P0962 - Expression of Bruton’s tyrosine kinase in B cell-rich meningeal infiltrates in two models of progressive MS (ID 1391)
Abstract
Background
The success of anti-CD20 therapies has emphasized the important contribution of B cells to the disease process in MS. Indeed, B cells sequestered in the central nervous system (CNS), including the ones forming organized leptomeningeal aggregates, are suspected to be a source of underlying progressive disease activity in MS. Their presence, when associated with adjacent subpial cortical pathology, is predictive of an aggressive disease course with rapid, unrelenting progression of disability. Yet CNS B cells are protected from the direct effects of anti-CD20 therapies. An alternative approach is to target the inflammatory process in the CNS by inhibiting Bruton’s tyrosine kinase (BTK), an enzyme critically involved in B cell activation and survival, but also expressed by macrophages and microglia. BTK inhibitors are small molecules potentially able to enter the CNS, that have the capacity to restrict peripheral and CNS-compartmentalized B cell responses.
Objectives
Here, we investigated the expression pattern of BTK in brain tissue from a spontaneous naturally-occurring canine neuroinflammatory disease (granulomatous meningoencephalomyelitis, GME), and from a murine experimental autoimmune encephalomyelitis (EAE) model, with both recapitulating determining aspects of progressive MS pathology.
Methods
To this end, we studied CNS samples from GME (n=9) and EAE (n=6) cases by immunofluorescent/confocal analysis of leptomeningeal and parenchymal areas affected by the neuroinflammatory process.
Results
Our analysis reveals both models are characterized by prominent B cell infiltrates in the leptomeninges that associate with submeningeal injury in the underlying parenchymal tissue.

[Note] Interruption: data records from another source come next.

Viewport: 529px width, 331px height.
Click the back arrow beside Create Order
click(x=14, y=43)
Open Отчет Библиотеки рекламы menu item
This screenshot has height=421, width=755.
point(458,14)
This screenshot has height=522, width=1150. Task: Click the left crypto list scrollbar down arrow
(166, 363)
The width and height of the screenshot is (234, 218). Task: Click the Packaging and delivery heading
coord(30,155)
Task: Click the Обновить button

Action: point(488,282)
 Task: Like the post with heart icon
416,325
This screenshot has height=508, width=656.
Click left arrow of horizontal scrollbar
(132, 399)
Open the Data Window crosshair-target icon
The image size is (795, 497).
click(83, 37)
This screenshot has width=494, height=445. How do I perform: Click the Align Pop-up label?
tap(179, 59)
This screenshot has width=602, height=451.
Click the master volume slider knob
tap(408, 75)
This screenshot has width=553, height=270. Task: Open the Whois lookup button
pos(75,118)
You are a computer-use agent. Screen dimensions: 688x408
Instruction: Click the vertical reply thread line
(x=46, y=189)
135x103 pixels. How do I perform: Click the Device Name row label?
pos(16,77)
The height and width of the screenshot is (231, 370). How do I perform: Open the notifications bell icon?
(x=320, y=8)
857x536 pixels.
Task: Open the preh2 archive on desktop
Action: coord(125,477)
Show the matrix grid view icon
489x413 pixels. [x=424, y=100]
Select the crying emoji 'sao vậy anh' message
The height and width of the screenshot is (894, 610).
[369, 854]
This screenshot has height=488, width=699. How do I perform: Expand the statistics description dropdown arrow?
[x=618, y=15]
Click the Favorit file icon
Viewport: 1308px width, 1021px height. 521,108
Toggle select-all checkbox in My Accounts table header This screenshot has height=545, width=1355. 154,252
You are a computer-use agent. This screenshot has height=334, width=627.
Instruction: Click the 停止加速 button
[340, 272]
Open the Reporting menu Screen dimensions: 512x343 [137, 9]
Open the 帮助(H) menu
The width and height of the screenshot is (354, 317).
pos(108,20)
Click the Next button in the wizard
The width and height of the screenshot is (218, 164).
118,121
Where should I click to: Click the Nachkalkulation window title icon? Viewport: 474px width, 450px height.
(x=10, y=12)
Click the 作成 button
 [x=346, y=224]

These injurious changes are reminiscent of the subpial neuropathology characteristic of MS. In both models, we found robust BTK expression within CD20+ B cell-rich leptomeningeal infiltrates. Meningeal B cell infiltration extended into the parenchymal tissue via the Virchow Robin spaces of penetrating vessels. BTK expression was also detected in B cells within these spaces and in cells moving from the perivascular space into the parenchymal tissue. In GME, BTK was also detected in microglia/macrophages in leptomeningeal infiltrates and in the neighboring parenchyma.
Conclusions
The prominent expression of BTK in leptomeningeal and perivascular B-cell rich infiltrates underscores its value as a potential candidate to target CNS compartmentalized immune responses thought to drive the progression of disability seen in MS.